A Gdk.Image stores client-side image data (pixels). In contrast, Gdk.Pixmap and Gdk.Window are server-side objects. This method obtains the pixels from a server-side drawable as a client-side Gdk.Image.
The format of a Gdk.Image depends on the Gdk.Visual of the current display, which makes manipulating Gdk.Image extremely difficult; therefore, in most cases you should use Pixbuf.GetFromDrawable instead of this lower-level function. A Gdk.Pixbuf contains image data in a canonicalized RGB format, rather than a display-dependent format. Of course, there's a convenience vs. speed tradeoff here, so you'll want to think about what makes sense for your application.
x, y, width, and height define the region of the drawable to obtain as an image.
You would usually copy image data to the client side if you intend to examine the values of individual pixels, for example to darken an image or add a red tint.

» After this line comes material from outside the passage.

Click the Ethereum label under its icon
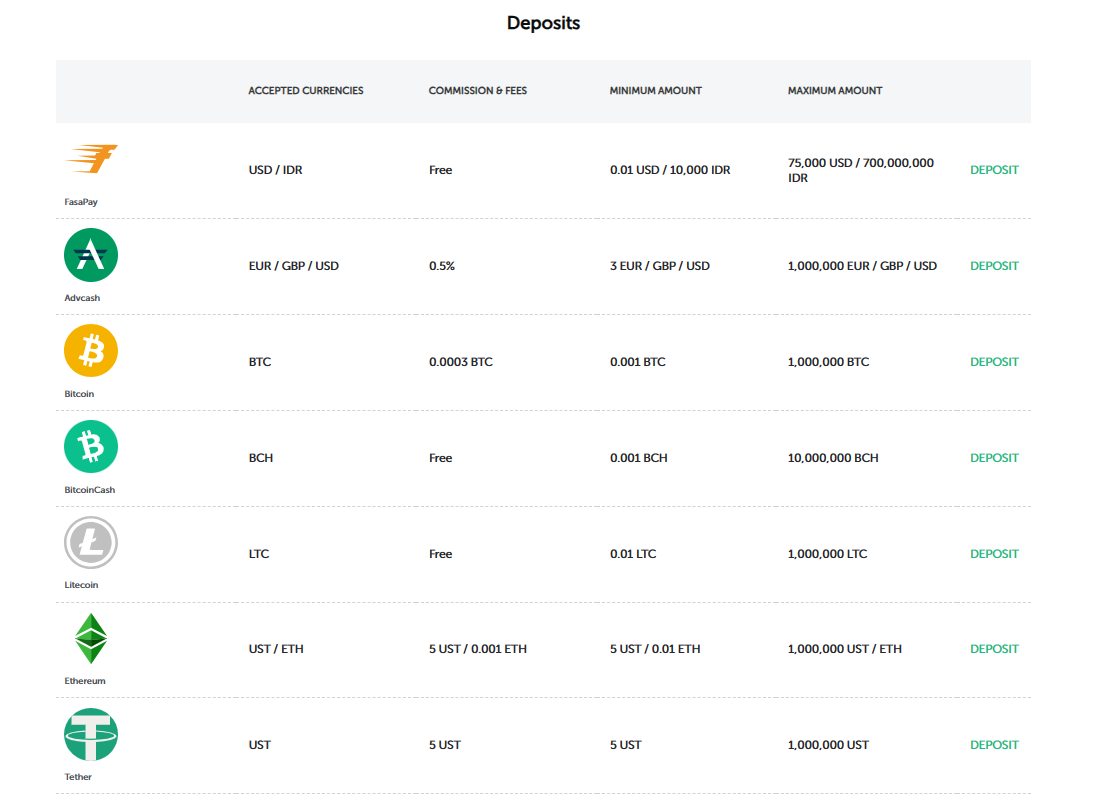The width and height of the screenshot is (1119, 802). 85,681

It would be prohibitively slow to make a round-trip request to the windowing system for each pixel, so instead you get all of them at once, modify them, then copy them all back at once.
If the X server or other windowing system backend is on the local machine, this function may use shared memory to avoid copying the image data.
If the source drawable is a #GdkWindow and partially offscreen or obscured, then the obscured portions of the returned image will contain undefined data.